By Associate Editor Joe May

Fred ThompsonThe only U.S. presidential candidate with ties to the Lord’s church has ended his candidacy.

Former U.S. Senator Fred Thompson announced Tuesday on his website that after a poor showing in Republican primaries, he is dropping his bid to be the second person affiliated with the church to occupy the White House.

“Today I have withdrawn my candidacy for president of the United States,” the attorney turned actor turned politician turned actor again stated. “I hope that my country and my party have benefited from our having made this effort.”
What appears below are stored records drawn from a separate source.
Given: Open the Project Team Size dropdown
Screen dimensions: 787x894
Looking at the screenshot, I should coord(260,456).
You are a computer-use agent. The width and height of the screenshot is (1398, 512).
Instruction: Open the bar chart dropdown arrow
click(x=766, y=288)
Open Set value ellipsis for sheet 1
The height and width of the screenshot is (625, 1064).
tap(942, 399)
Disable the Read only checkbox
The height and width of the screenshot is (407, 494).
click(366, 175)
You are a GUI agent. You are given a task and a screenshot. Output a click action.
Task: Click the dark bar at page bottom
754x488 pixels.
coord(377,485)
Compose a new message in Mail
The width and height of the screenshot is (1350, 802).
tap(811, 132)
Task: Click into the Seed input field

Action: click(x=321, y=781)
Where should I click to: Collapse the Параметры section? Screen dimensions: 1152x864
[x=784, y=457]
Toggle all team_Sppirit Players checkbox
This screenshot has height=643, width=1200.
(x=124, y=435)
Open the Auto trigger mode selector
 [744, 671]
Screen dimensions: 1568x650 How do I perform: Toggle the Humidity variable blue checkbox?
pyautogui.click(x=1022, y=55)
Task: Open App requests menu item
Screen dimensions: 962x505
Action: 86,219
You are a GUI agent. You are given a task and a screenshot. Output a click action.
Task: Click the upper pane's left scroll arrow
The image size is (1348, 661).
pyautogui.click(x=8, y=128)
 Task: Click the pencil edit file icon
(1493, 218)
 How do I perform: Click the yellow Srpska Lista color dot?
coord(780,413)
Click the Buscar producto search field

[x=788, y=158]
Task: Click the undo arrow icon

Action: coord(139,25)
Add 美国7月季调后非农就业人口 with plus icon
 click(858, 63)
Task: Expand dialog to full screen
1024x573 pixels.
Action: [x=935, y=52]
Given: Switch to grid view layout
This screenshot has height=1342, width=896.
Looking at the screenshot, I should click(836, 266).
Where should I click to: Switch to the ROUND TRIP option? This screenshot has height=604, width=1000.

Thompson served one term as senator from his home state of Tennessee. He became well-known during the 1970s Watergate hearings for asking the question, “What did the president know and when did he know it?” That query brought about the revelation that then-President Richard M. Nixon was taping all the goings-on in the Oval Office. Those tapes eventually led to the president’s downfall.

Thompson’s roots as a Christian became well-known when “Focus on the Family” founder and Nazarene Church member James Dobson said in a broadcast that he did not believe the former senator, who played District Attorney Arthur Branch on NBC’s “Law and Order” was actually a Christian.

That prompted Thompson’s spokesperson to reply that the then-potential candidate was indeed a Christian having been “baptized into the church of Christ,” according to media reports at the time.

While the idea of a Thompson candidacy invigorated the Republican Party in mid-2007 when the former senator hinted he might be considering seeking the office, his perceived lack of action and energy once he announced soon caused most would-be supporters to look elsewhere for a candidate.

Thompson, who is divorced and remarried to a younger woman by whom he has two children, is apparently not active in the Lord’s church, though he does attend services with his elderly mother, who is a member of the body in Brentwood, Tenn.

The first and last member of the Lord’s church to occupy the White House was James Garfield, who studied at the feet of Alexander Campbell and taught at his college. He was also the first minister to become president. Woodrow Wilson, a Presbyterian preacher, was the only other evangelist to occupy the office.

Ronald Reagan was raised in the Disciples of Christ, but left that faith in adulthood. Lyndon B. Johnson was also a member of the DOC and some scholars have insisted that Abraham Lincoln was secretly baptized by a preacher in the Lord’s church, though that theory has largely been discredited.